Using blogs for history education: MappingWIMS

When I conceptualized this digital project, ‘MappingWIMS’, I didn’t necessarily realize how challenging building an educational blog could be. The world of blogging- or even just using the blog format- seems to be unstructured and idiot-proof yet requires great attention to detail and know-how. My project was inspired by using personalized mapping tools such as My Maps by Google. The original idea was to have a personalized map which displayed something of a visual trip log of the civil rights project “Wednesdays in Mississippi” (WIMS) which took place during the 1964 ‘Freedom Summer.’ Since the foundation of this historical project was traveling from the North to the South, I thought that a map, with accompanying contextual information would be a great educational tool.

As I began piecing together this project, I weighed using WordPress.com against WordPress.org or Omeka.net. Simplicity and accessibility won out here. Omeka ruled out first because I needed something more quick and dirty. I didn’t have the time or vested interest to learn one my own how to navigate and optimize Omeka. Then I considered WordPress.org, which is obviously similar to WordPress.com, but requires you to download the program. That was simple enough, but when it came to adding plugins and manually managing the blog from my hard drive- I just didn’t have the patience or savvy (or admin power on my work computer!) to make WordPress.org work for me. So that left me with WordPress.com. Also, I wasn’t willing to pay for hosting for a more premium site like WordPress.org since I didn’t yet know how to use it well. So, since I was already familiar with the basic functions of WP.com because of using the online format for class and the blog I run for my interns, I defaulted to that one. Then I really just needed to explore how to make WP.com work for “MappingWIMS”.

I was somewhat surprised to find that WordPress.com did not have a map plugin and had blocked <iframe> embedding (which is how Google Maps are written). So what I thought would be a seamless, single site project turned into a kind of dual featured thing. All I managed to do was link the screenshot image of my maps to then navigate to my Google map. The idea was to keep the blog as its own little self-contained, themed experience so that you could reference the other posts and information while moving about this map. For obvious reasons, I was a disappointed with this issue. Perhaps if I had tried an alternative mapping tool, I could have avoided this, but like I said, I’m a dilettante.

I feel that I also allowed the content on my blog become inconsistent. In my head, I had imagined it taking much less work to include all the content and context needed to get the whole picture of what WIMS was.

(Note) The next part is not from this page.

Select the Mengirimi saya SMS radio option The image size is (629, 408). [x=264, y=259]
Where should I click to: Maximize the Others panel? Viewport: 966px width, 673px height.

Since there’s next to nothing available about WIMS as far as secondary sources go, I found myself trying to throw up primary sources to legitimize the maps/historical accuracy, but then having to narrate and interpret all of the posts became more of a research project than anything else. As Dennis mentioned with his History Comps website- this is a lot of research and manual labor! The way my blog exists now is not my ideal and I think I might continue to improve upon it just for my peace of mind.

Further, I mentioned during my presentation that I was worried about almost ‘spilling’ about WIMS. I had had a little brush with the daughter of a WIMS team leader which put me on the defense a bit. Then after working with a doctoral student who has been writing her dissertation on WIMS for over five years, I began to feel a little sheepish about so casually using this information like people’s names, former addresses, etc. In the bigger scheme of things, what this predicament indicated to me is that ‘getting published’ at this day in age is as simple as opening a blog account. As we discussed early on in this class, print journalism is no longer restricted to newsprint and official sites. Whether I’m a seasoned, globetrotting, investigative journalist or some random employee at a tiny archive, if I have control over publishing some of the only information about a particular subject on the web- then people will read it, and probably believe it!

Using my privileged access to primary source information and translating it directly to the web and intermixing it with preexisting web sources, rather than writing a full length book, feels like I’ve transgressed some sacred ritual. Even with the advent of WikiLeaks, breaking news by way of Twitter, and the temporal life of Facebook… I’m not sure that a blog like MappingWIMS, as some of the first evidence on a historical topic, is the right way to go about ‘it’. Conversely, perhaps the fundamental idea behind this class is to inform new scholars that all is fair in web and technology?